Since Wikimedia is DMCA-compliant, that means that, say, AP or Getty
can't sue Wikimedia if a user uploads a bunch of their images to
Commons. They would have to find and sue that user. And of course,
they could file DMCA requests to have their stuff removed. But since
WMF is much easier to find and has much deeper pockets, if they had
the option of suing WMF, I guarantee you that they would. The only
thing that stops them from that is safe harbor.

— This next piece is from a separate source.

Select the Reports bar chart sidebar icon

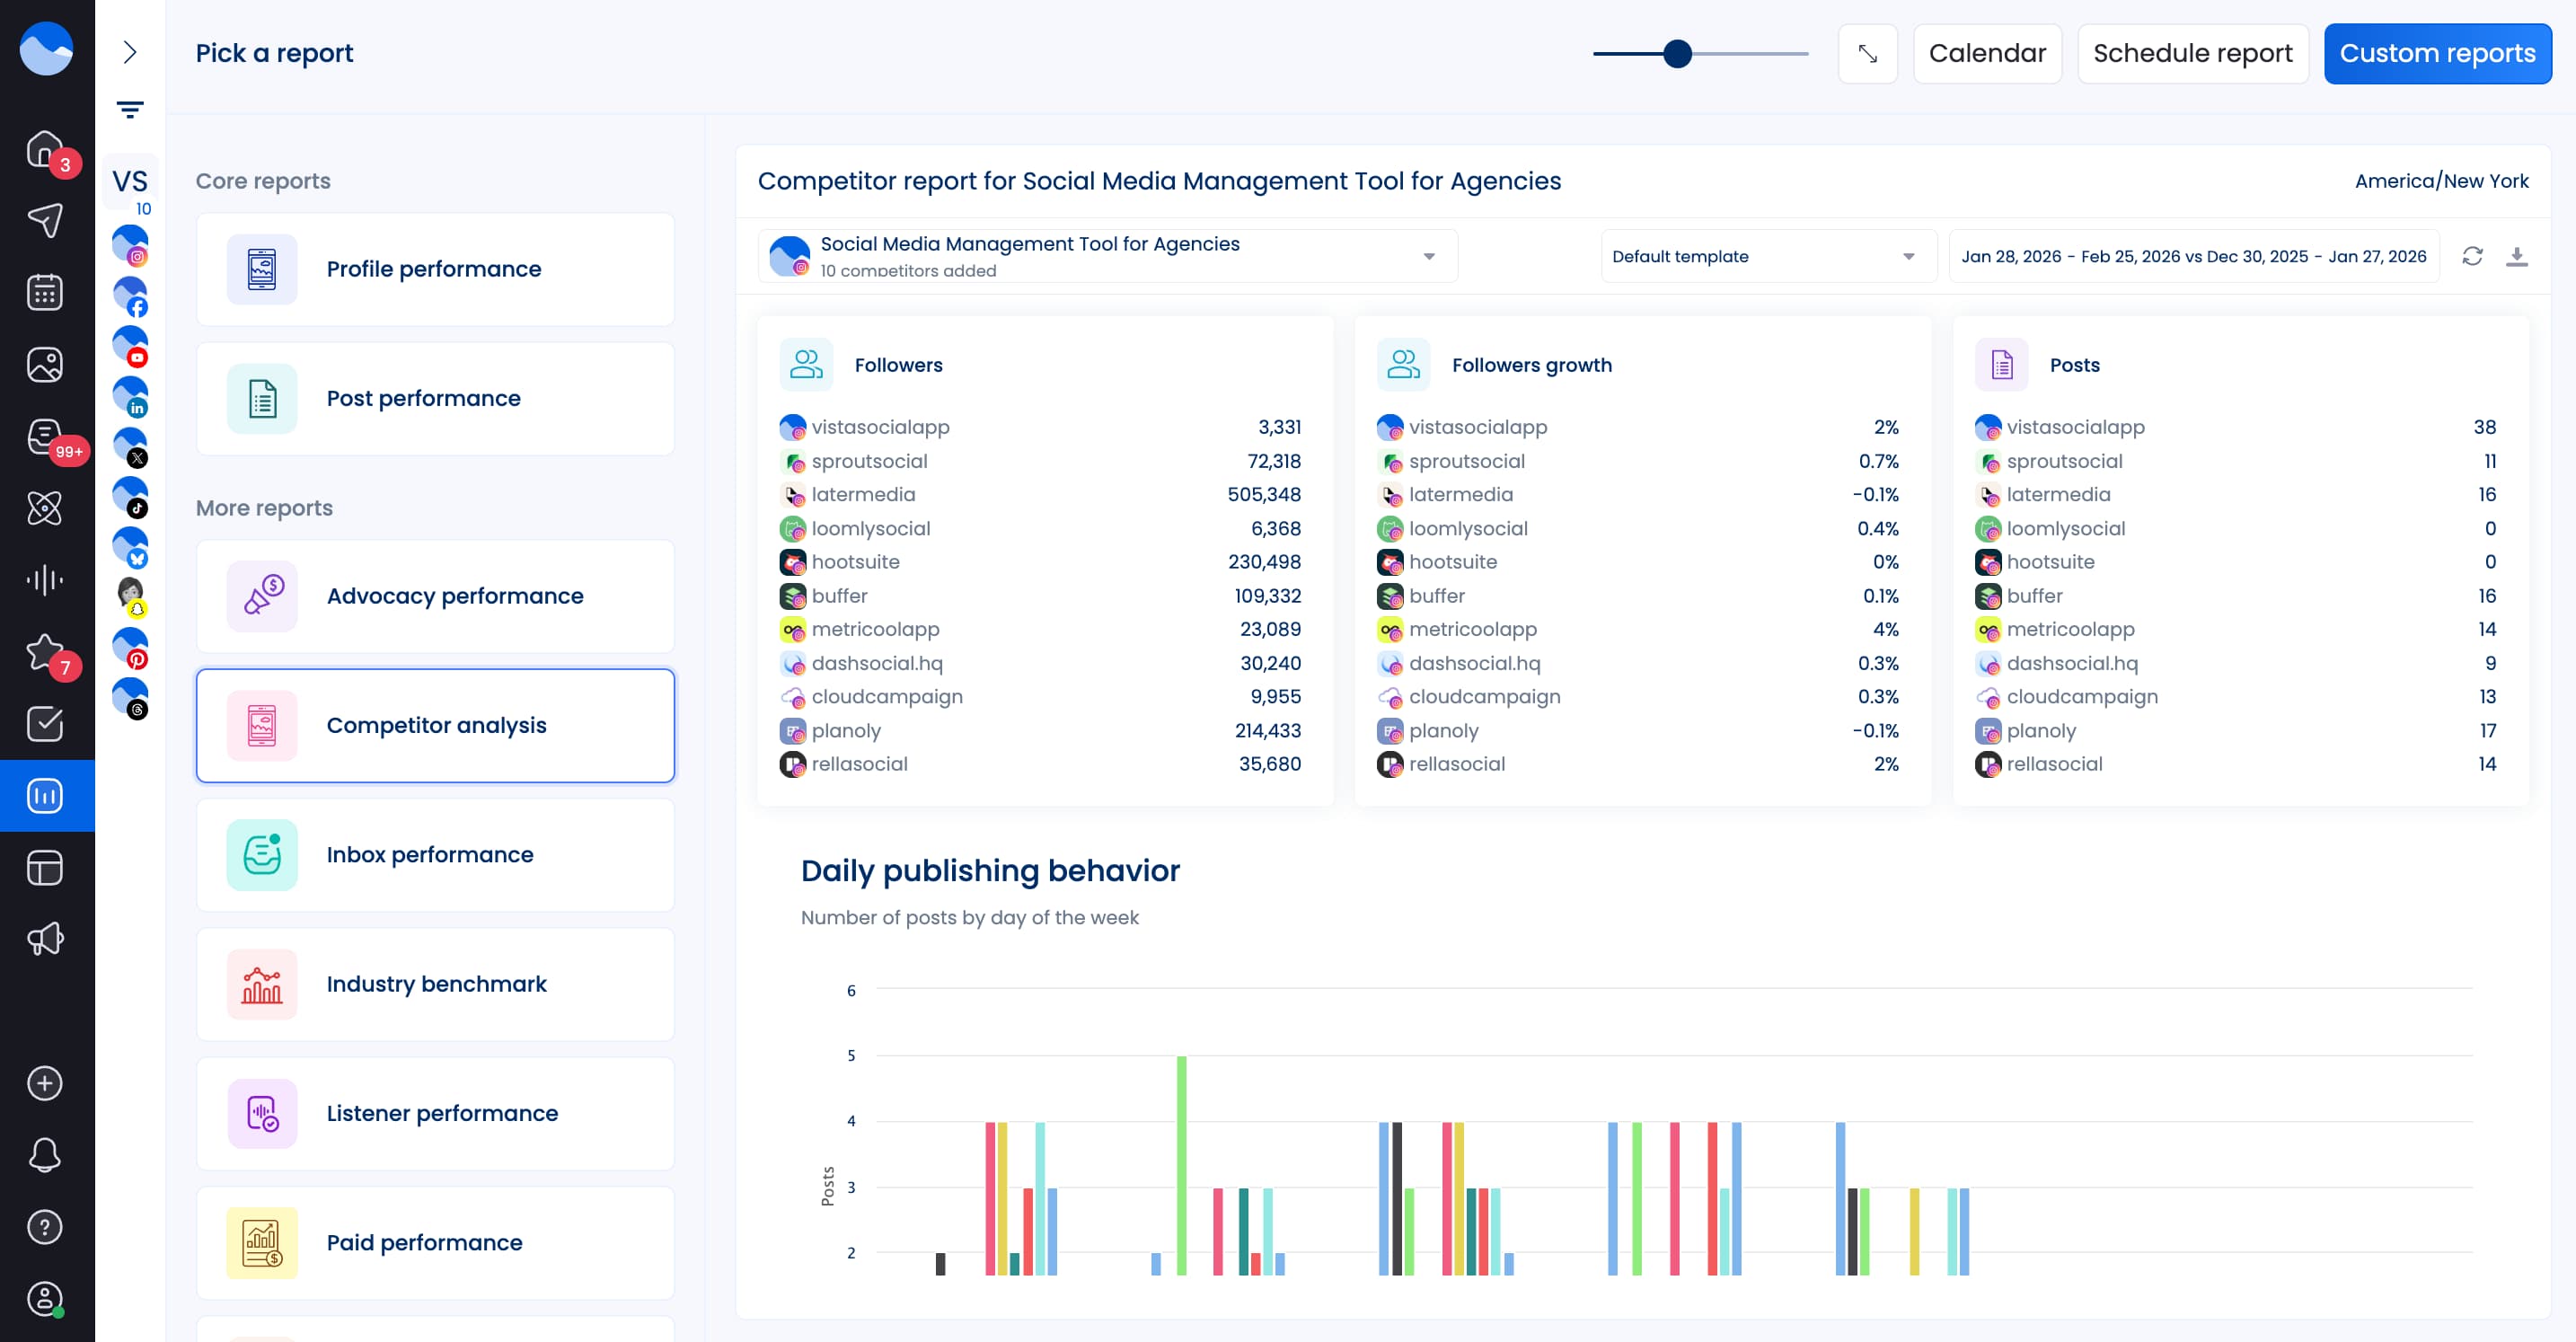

That, and Section 230 of the CDA (which excludes liability from site
operators for other types of illegal conduct like threats) are,
without exaggeration, the very reason that interactive web services
can exist at all. Without those, you'd be accepting liability for
anything a user of your site might choose to do. You'd have to be
insane to do that.
Todd
On Mon, Dec 19, 2016 at 1:36 PM, Lilburne
<lilbu...@tygers-of-wrath.net <mailto:lilbu...@tygers-of-wrath.net>>
wrote:
On 19/12/2016 16:45, David Gerard wrote:
For various reasons * I follow music industry news. One drum
the record
industry has been beating *hard* in the past year is attempts
to reduce the
DMCA "safe harbor" provisions in order to squeeze more money
from YouTube.
It's been a running theme through 2016.
Oh dear! If this gets traction poor little Google, won't be able
to run their protection racket any longer. It is so worrying that
a little cellist might bring a $400 billion company to its knees.